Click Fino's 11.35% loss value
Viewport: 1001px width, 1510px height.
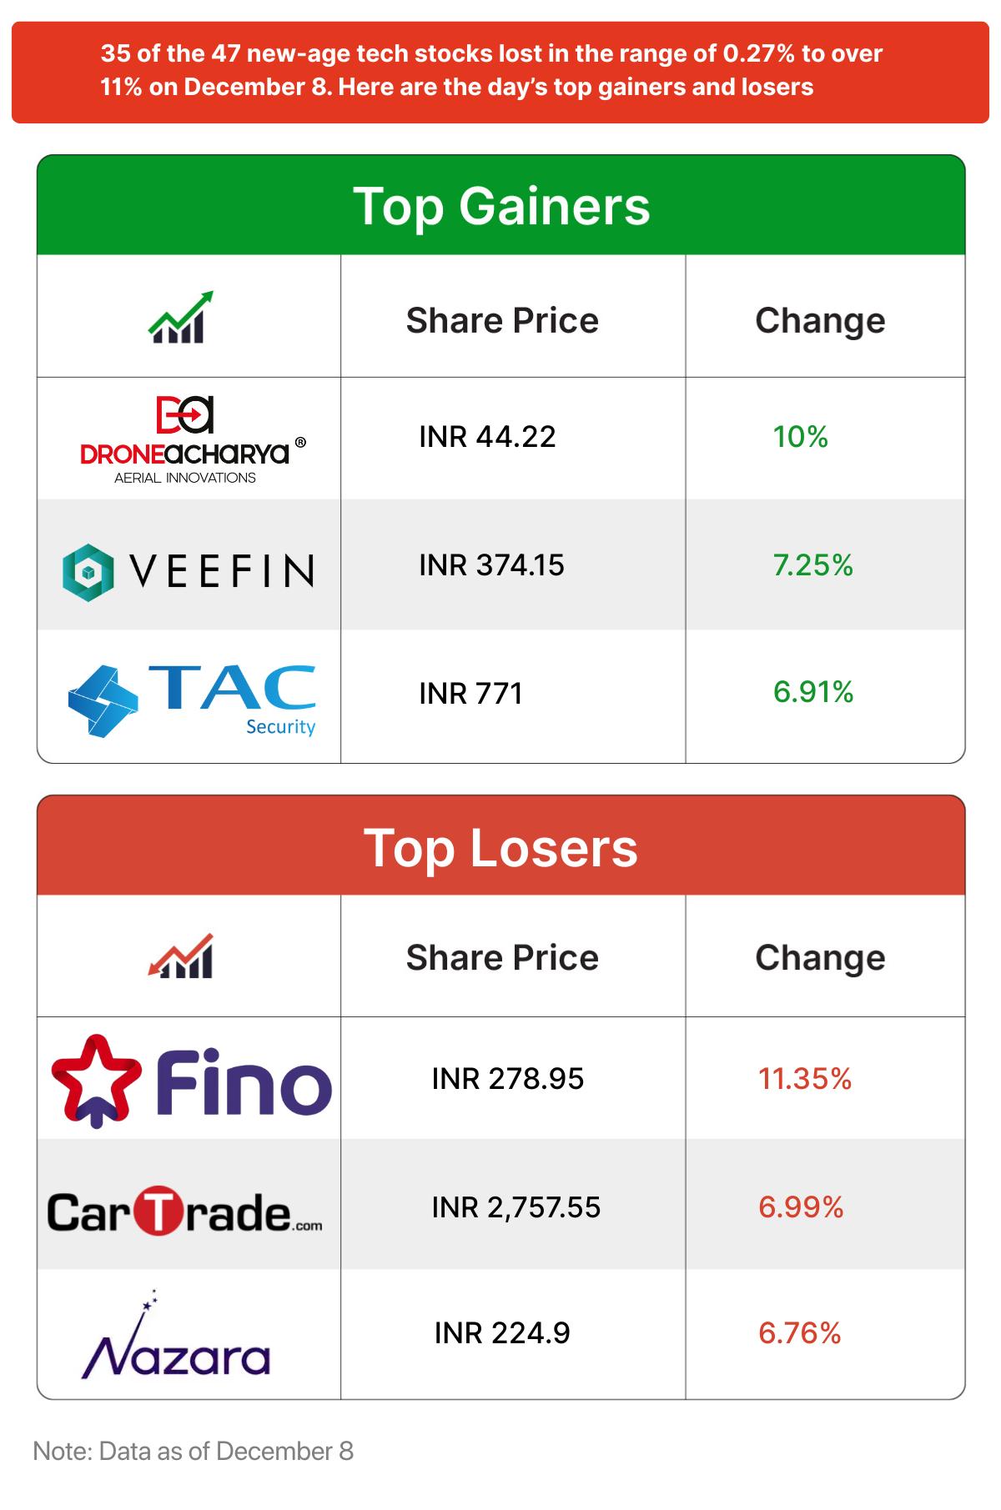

—————

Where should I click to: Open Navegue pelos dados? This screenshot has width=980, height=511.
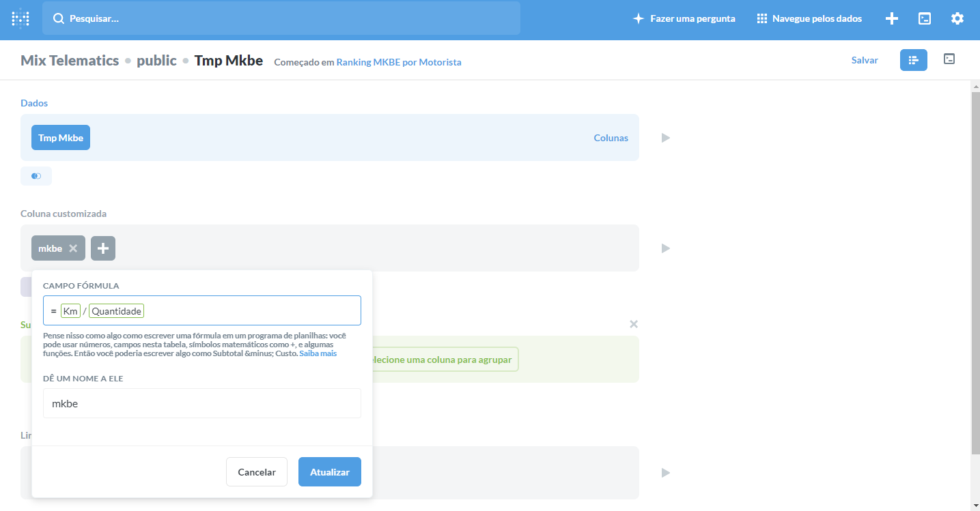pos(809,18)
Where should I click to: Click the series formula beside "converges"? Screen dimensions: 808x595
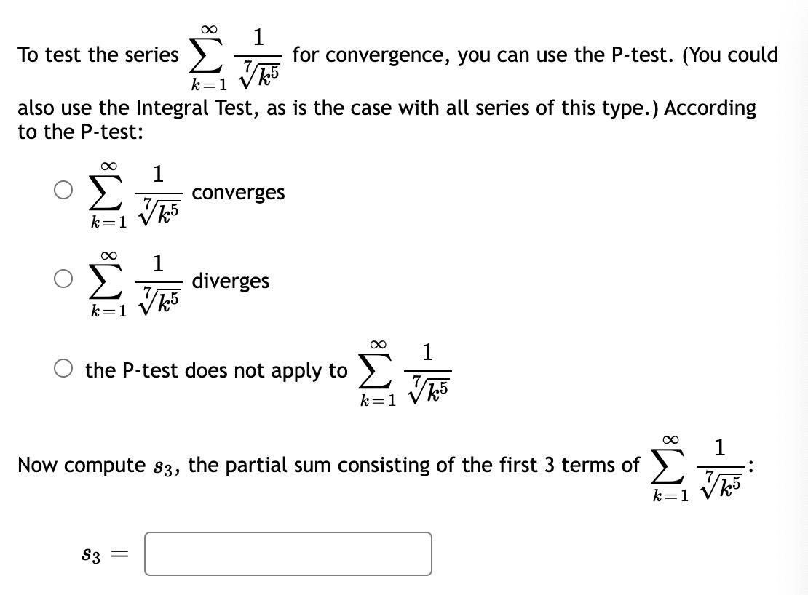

—————

**Exercise aim**
Please return only the lines above, starting at the line that has "Click Fino's 11.35% loss value" and ending at the line that has "Viewport: 1001px width, 1510px height.", keeping both and leaving each one unchanged.

**Your response**
Click Fino's 11.35% loss value
Viewport: 1001px width, 1510px height.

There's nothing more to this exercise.